Publicada em 03/01/2015

  • A juventude e os seus vínculos

O ser humano nasceu para ser gregário, ou seja, estar inserido em um grupo. É possível escolher uma opção contrária, porém não sem muita luta e sofrimento. Ao se estabelecer uma relação entre cada participante de um grupo, podemos concluir que entre eles se deu o aparecimento de um vínculo.

Um grupo é muito mais do que a soma de partes individuais, não existe apenas um ajuntamento de individualidades em torno de alguma tarefa, cada um contribui com o que possui de positivo ou de negativo para a formação do funcionamento grupal; com a contribuição de cada participante deixa de existir apenas o “eu” e o “tu”e passa a existir o “nós”. Entretanto torna-se um problema buscar equilíbrio entre a manutenção da singularidade e a possibilidade da coletividade. É importante ter clara esta noção quando estamos trabalhando em nossos grupos.

A juventude tem em si a característica de estabelecer vínculos, é próprio deste período do desenvolvimento a busca por grupos, tribos... Porém no mundo contemporâneo cada vez mais estes vínculos tem se caracterizado por sua intensidade e brevidade. A intensidade se dá no viver tudo no aqui-e-agora, não deixando margem para frustrações, esgotando toda e qualquer forma de satisfação possível. Não apenas assim, mas em tempo muito breve (breve mesmo): num encontro, num clique, num momento.

Nossos grupos de juventude tem sofrido muito com a dinâmica que tem se estabelecido, diversas vezes não param para pensar com seus assessores, tios e aqueles que levam a frente os grupos de que talvez certas práticas não respondem mais aos anseios daqueles que os procuram Tal realidade nos questiona e inquieta: atender ao que a juventude de hoje quer ou sustentar remédios que a longo prazo darão efeitos? Uma resposta imediata pode ser precipitada e não dar a devida importância à complexidade envolvida na pergunta. É preciso ter em conta que cada uma das opções carrega em si possibilidades e preocupações.

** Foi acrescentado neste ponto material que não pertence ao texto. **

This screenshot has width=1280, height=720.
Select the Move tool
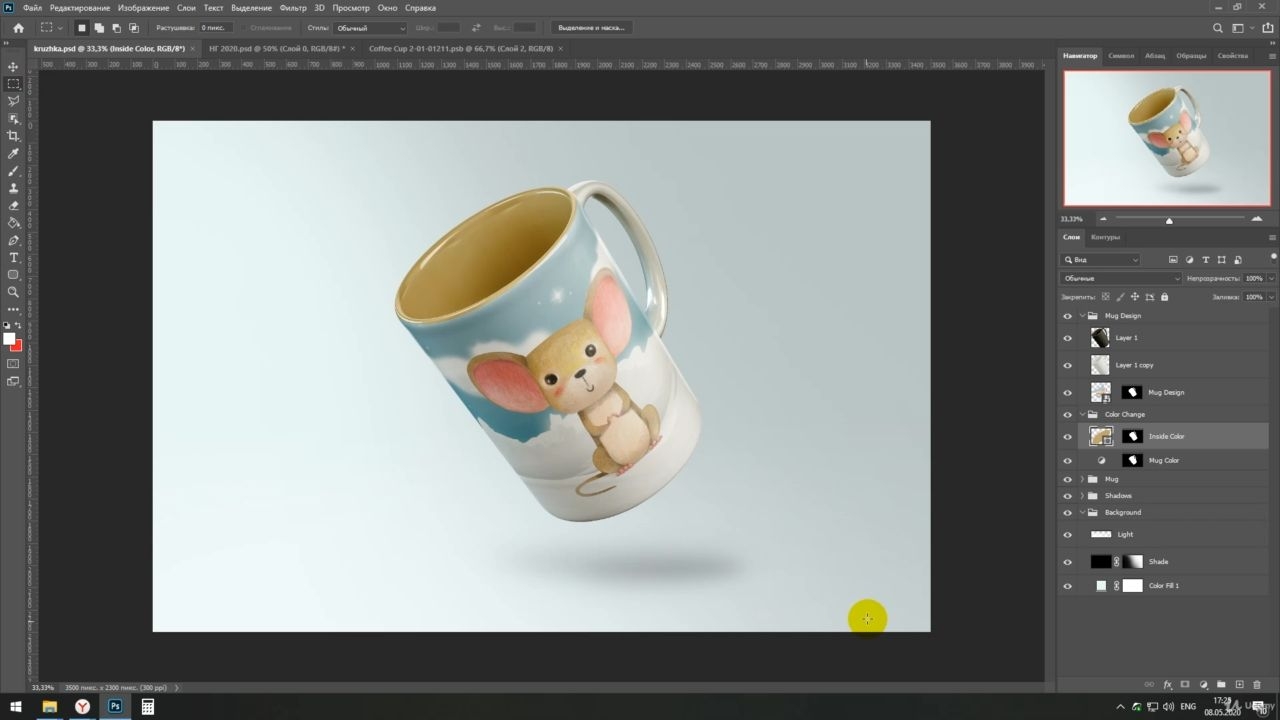coord(13,67)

Muitas vezes tem-se a compreensão de que um encontro breve e intenso será o suficiente para acender na juventude um ânimo e a perseverança. Contudo o remédio é antigo: criar vinculo. Como se criam os vínculos? Com paciência, com despretensão de pressa, com interesse pela vida do outro, com compreensão sobre o meu tempo e o tempo do outro. É preciso não apenas ajudar o jovem a fazer isso, mas é preciso acreditar que a juventude tem a capacidade de estabelecer vínculos que vão durar para a vida inteira.

Se a Igreja é uma casa, se somos todos irmãos, não há melhor lugar para aprender a estabelecer vínculos como os grupos de jovens, com tios e tias, assessores e assessora que gastam seu tempo ensinando e aprendendo que uma conversa sem pressa, uma escuta sem pré julgamentos e uma palavra que compreende tem o poder de gerar relação para toda a vida.